The Canadian criminal justice system currently treats domestic violence as an incidence-based problem, so coercive and controlling behaviours are outside of a justice system response. But the abuse reported by survivors does not always manifest as physical assault.
Amending our Criminal Code to recognize coercive control will give police a tool to intervene before controlling behaviour escalates to physical violence.
This is important because experts have identified coercive control as an important precursor to femicide worldwide.
Other countries have developed and adopted new offences related to coercive control in recent years, and I believe it is imperative that Canada do the same.

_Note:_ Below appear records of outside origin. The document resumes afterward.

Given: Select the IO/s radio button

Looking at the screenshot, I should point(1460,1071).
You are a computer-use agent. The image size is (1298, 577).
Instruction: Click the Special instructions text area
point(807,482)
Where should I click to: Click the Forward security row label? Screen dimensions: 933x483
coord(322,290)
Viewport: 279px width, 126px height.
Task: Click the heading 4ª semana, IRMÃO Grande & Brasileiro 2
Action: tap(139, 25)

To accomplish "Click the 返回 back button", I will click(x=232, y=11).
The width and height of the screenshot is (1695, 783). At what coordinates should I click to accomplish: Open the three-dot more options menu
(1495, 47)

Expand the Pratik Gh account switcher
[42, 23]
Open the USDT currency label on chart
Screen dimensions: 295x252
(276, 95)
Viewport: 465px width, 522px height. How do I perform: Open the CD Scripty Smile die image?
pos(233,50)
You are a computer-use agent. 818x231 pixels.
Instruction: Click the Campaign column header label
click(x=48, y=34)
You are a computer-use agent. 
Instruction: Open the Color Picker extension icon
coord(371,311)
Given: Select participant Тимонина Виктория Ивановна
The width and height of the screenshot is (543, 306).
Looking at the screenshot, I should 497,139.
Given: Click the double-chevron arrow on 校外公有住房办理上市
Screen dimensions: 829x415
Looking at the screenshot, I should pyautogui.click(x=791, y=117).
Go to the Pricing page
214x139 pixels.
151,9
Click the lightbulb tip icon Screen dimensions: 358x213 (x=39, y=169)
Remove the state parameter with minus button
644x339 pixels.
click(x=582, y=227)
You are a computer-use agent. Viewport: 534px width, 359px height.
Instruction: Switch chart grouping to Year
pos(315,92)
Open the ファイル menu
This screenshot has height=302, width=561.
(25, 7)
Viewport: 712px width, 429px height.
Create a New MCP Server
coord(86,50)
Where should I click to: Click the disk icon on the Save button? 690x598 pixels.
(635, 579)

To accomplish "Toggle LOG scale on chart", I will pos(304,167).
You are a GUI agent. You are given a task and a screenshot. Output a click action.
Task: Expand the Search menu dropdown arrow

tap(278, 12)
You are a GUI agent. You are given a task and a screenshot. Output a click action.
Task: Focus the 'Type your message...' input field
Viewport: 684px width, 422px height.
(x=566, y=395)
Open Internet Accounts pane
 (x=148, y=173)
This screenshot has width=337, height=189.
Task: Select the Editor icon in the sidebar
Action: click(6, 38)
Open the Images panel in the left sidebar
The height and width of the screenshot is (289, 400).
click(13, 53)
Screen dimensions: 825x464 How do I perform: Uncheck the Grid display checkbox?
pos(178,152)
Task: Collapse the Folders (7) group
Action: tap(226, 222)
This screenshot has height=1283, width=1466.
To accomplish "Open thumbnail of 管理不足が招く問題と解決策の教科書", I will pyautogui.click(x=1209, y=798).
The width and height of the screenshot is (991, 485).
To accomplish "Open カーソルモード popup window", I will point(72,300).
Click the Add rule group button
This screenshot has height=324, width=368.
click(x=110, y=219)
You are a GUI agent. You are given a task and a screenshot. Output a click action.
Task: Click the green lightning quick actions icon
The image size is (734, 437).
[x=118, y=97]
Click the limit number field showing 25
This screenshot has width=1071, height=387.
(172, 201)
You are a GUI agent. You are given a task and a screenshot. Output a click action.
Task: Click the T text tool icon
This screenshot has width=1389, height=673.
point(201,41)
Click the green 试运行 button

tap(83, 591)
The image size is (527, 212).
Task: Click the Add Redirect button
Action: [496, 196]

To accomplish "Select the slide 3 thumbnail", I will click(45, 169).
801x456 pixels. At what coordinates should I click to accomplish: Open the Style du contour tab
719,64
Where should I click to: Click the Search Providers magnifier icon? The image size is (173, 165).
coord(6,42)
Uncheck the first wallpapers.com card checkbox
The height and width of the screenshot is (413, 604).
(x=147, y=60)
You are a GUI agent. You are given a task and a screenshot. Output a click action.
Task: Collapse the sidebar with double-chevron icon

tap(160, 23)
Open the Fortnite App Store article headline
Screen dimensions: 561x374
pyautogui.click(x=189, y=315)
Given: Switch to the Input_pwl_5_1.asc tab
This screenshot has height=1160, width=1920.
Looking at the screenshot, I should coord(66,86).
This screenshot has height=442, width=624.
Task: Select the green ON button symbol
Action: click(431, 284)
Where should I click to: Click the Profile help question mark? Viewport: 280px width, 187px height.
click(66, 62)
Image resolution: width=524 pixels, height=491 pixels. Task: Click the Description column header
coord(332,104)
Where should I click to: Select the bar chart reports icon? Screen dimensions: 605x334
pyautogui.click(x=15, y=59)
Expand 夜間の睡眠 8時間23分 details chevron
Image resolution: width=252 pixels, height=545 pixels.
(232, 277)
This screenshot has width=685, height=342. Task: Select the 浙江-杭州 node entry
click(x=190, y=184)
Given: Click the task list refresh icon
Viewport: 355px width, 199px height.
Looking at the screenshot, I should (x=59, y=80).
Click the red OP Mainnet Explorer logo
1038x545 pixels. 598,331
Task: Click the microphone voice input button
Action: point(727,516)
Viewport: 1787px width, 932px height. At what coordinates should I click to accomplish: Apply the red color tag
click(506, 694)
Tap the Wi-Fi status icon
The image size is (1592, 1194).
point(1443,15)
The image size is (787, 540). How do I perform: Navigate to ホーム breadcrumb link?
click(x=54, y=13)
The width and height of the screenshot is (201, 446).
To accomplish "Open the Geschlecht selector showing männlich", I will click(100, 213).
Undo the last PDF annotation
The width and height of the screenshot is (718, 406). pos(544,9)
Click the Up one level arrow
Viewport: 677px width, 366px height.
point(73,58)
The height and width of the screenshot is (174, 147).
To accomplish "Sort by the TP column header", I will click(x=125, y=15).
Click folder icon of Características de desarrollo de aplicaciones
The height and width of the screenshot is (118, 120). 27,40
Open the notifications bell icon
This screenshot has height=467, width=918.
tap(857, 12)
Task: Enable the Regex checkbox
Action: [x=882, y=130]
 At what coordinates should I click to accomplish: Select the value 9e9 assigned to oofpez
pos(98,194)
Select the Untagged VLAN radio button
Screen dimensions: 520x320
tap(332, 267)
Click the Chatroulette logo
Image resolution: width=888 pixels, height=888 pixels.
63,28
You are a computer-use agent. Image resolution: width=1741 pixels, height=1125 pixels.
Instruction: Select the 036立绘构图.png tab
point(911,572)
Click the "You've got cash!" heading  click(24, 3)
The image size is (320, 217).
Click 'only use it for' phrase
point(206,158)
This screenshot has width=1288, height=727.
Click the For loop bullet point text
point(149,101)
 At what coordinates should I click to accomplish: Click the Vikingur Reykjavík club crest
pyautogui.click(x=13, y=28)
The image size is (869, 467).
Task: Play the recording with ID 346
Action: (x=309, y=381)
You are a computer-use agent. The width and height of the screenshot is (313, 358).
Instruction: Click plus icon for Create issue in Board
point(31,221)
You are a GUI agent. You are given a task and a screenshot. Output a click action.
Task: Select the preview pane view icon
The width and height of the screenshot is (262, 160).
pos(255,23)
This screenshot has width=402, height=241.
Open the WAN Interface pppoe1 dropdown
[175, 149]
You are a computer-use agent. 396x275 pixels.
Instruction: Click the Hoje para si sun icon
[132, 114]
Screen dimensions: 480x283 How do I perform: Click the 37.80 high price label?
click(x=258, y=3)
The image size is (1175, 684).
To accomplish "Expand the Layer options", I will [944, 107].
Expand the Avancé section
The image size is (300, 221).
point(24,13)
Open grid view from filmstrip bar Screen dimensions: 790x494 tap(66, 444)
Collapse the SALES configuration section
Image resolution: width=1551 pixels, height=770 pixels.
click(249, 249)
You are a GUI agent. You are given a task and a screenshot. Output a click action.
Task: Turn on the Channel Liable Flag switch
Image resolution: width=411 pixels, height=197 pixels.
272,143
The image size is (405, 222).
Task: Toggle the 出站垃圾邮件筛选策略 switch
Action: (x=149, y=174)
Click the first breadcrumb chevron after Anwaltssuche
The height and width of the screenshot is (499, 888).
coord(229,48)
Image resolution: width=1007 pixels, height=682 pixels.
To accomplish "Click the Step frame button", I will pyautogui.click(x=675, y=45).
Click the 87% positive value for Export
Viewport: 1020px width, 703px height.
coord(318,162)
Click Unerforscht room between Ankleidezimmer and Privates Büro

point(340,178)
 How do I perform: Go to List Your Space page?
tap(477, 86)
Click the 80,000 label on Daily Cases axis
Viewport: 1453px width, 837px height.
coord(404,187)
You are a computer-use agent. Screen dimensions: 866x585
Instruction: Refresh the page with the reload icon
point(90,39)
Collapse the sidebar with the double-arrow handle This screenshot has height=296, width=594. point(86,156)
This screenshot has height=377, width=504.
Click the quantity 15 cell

Six years ago, Canada committed to achieve the United Nations’ Sustainable Development Goals by 2030, along with the other member states.
The SDGs, and SDG number five in particular, includes targets for reductions in violence, including homicides and violence against women and girls.
To achieve these targets, the SDGs require all levels of government to implement effective ways to stop violence before it occurs.
Significant investments in violence prevention would be the right step to take towards achieving these targets.
The evidence is there. Investing in prevention is the most cost-effective way to reduce violence, and enhance community safety.
We have a lot of work to do, but we have the knowledge and the expertise to do it. We can learn from best practices. The right time is now.
I reaffirm my own commitment to working towards ending violence and victimization through prevention, in my role as Federal Ombudsman for Victims of Crime
I’d like to thank CMNCP once again for inviting us to collaborate on this critical and important Guide.
My hope is that it circulates widely, and that it provides practical information to community service providers and leaders who can develop actions to prevent violence before it happens. Violence is not inevitable – as my good friend and colleague Dr. Irvin Waller has noted. We can STOP violence, we can save lives & we can prevent and the long-term harm that arises from violence.
To everyone tuning in for the launch of this Guide today: Thank you, Merci, Miigwetch.